═══ Materials provided

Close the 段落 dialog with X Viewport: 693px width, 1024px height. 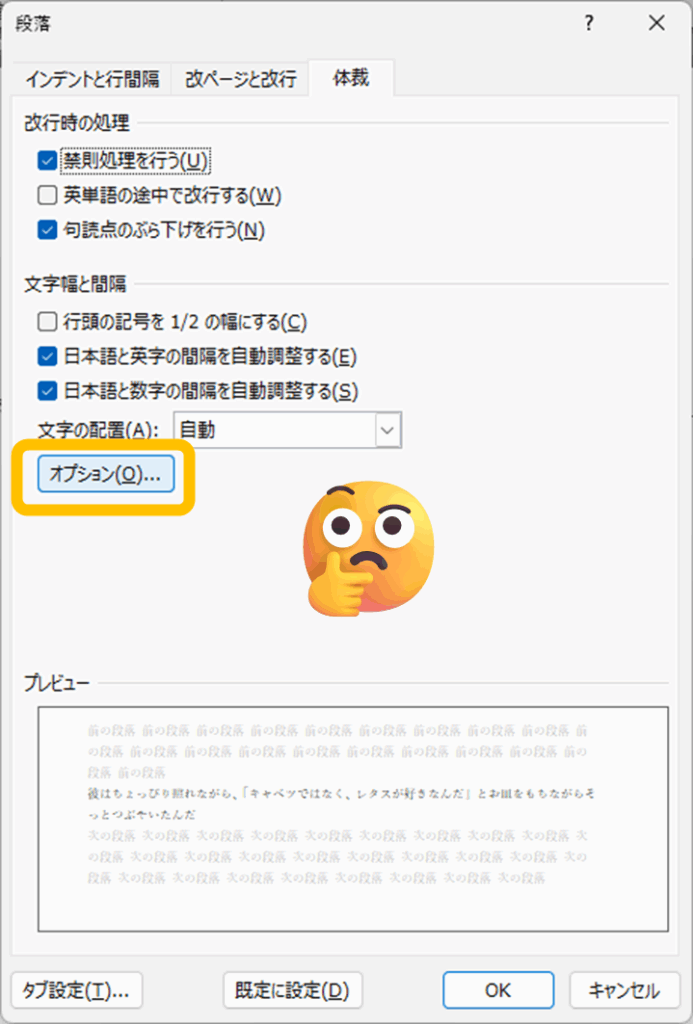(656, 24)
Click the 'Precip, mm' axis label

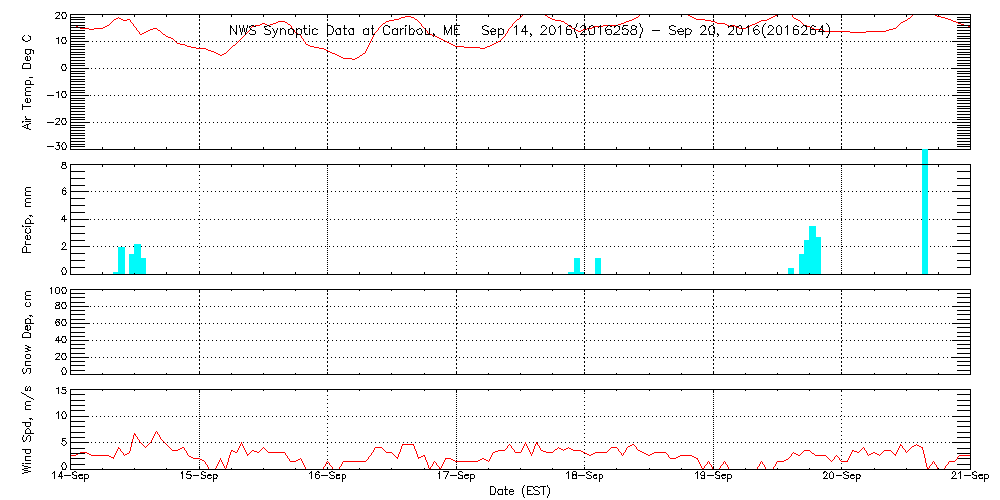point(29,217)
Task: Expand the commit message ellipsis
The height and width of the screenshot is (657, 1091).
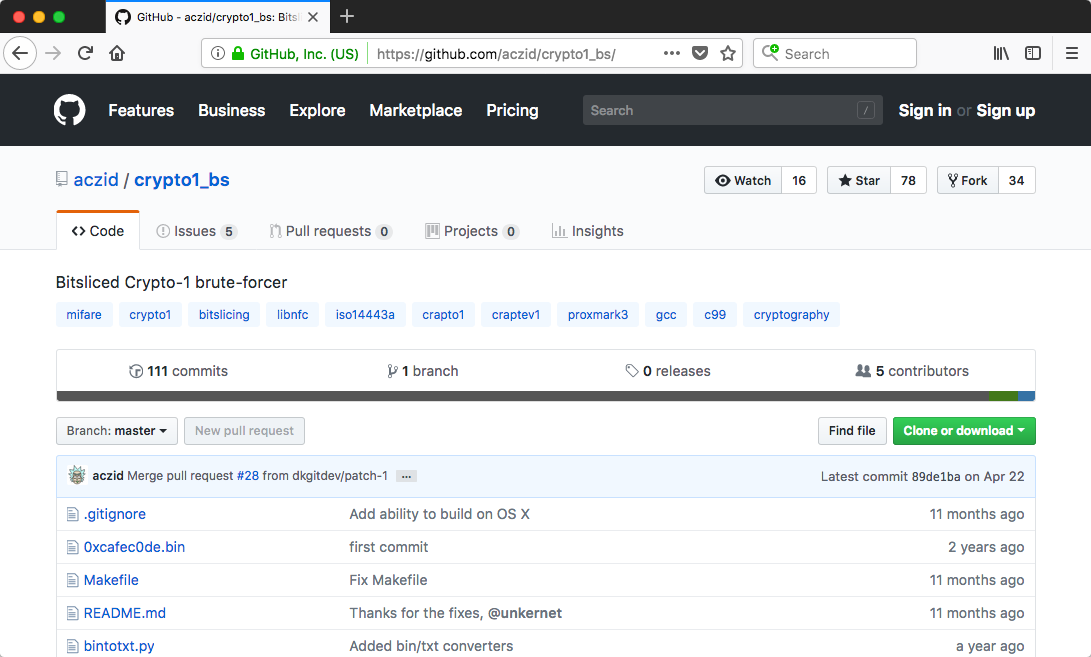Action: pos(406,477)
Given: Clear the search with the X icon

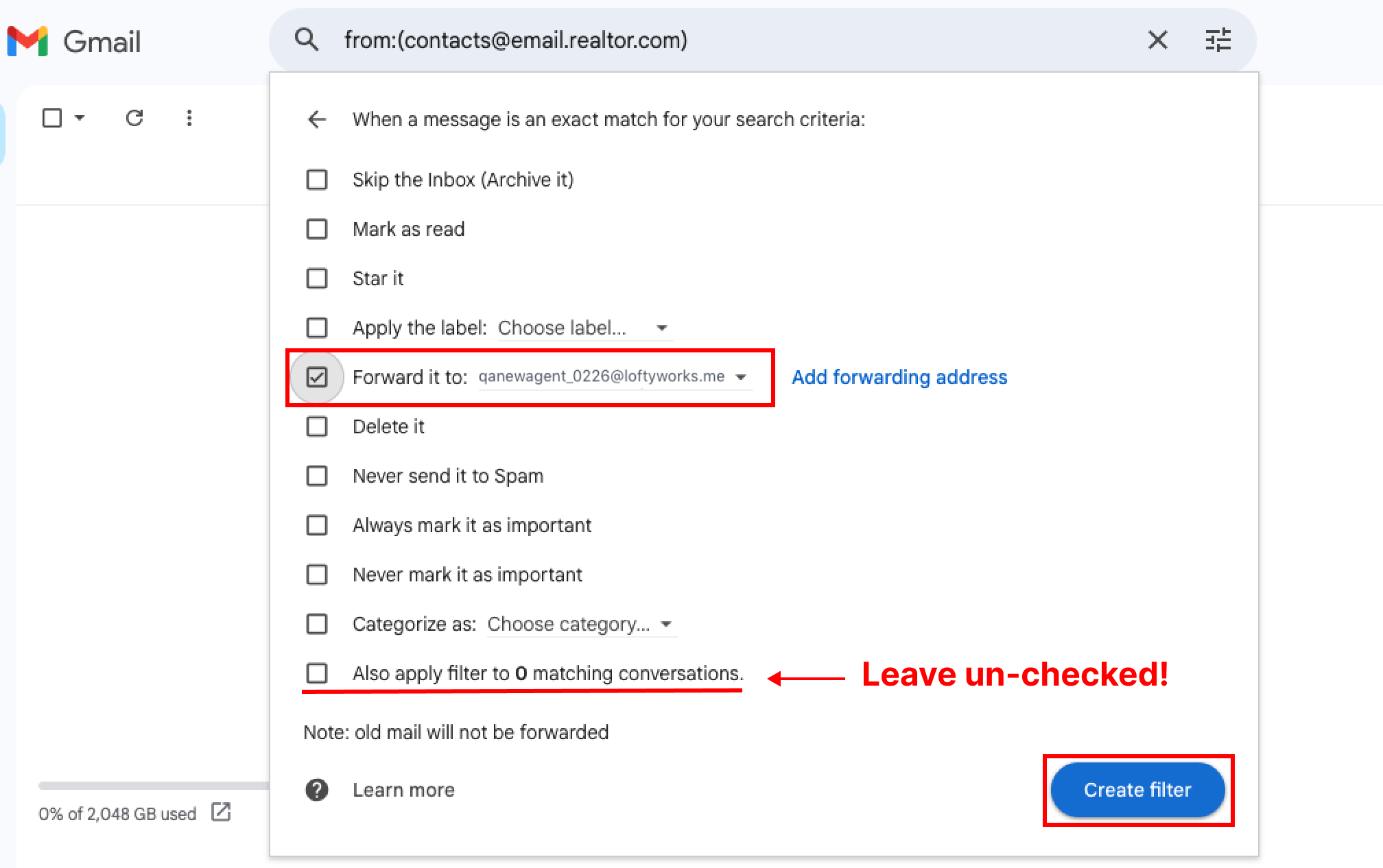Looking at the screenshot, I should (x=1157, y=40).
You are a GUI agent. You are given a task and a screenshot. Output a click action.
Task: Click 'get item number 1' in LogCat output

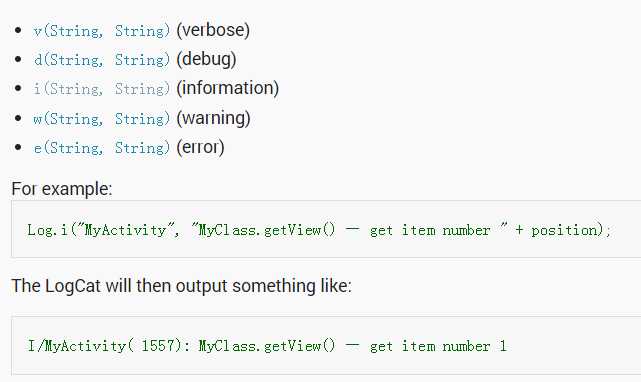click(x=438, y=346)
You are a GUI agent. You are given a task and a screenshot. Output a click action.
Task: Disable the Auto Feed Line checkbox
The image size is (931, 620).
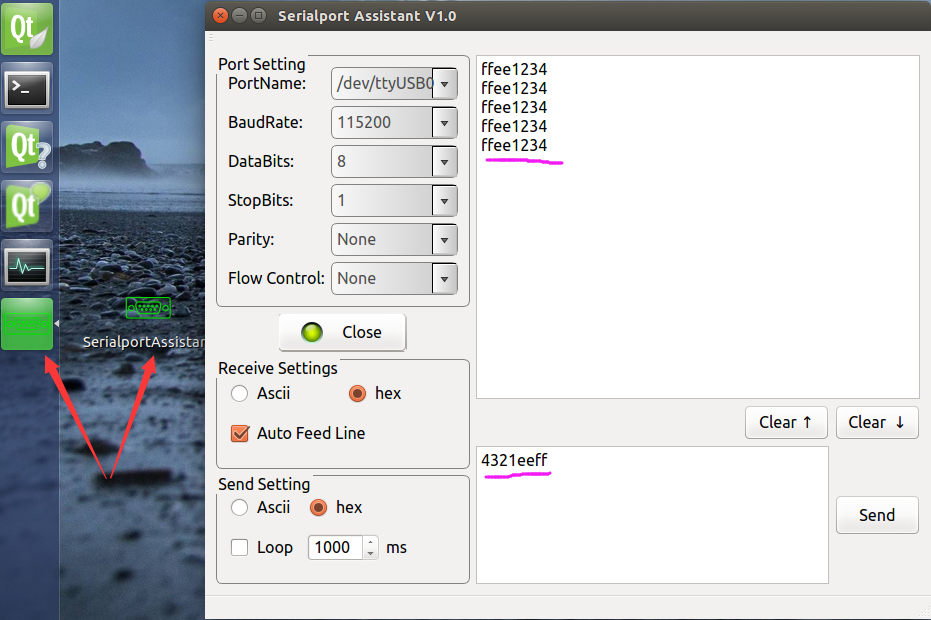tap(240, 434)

══════

→ **Problem to work on**: Take the line containing "Task: Click 'get" and every line after it through the end of the data, and write them out exactly, with no pictures.

→ **Solution below**:
Task: Click 'get item number 1' in LogCat output

click(x=438, y=346)
You are a GUI agent. You are given a task and a screenshot. Output a click action.
Task: Disable the Auto Feed Line checkbox
The image size is (931, 620).
tap(240, 434)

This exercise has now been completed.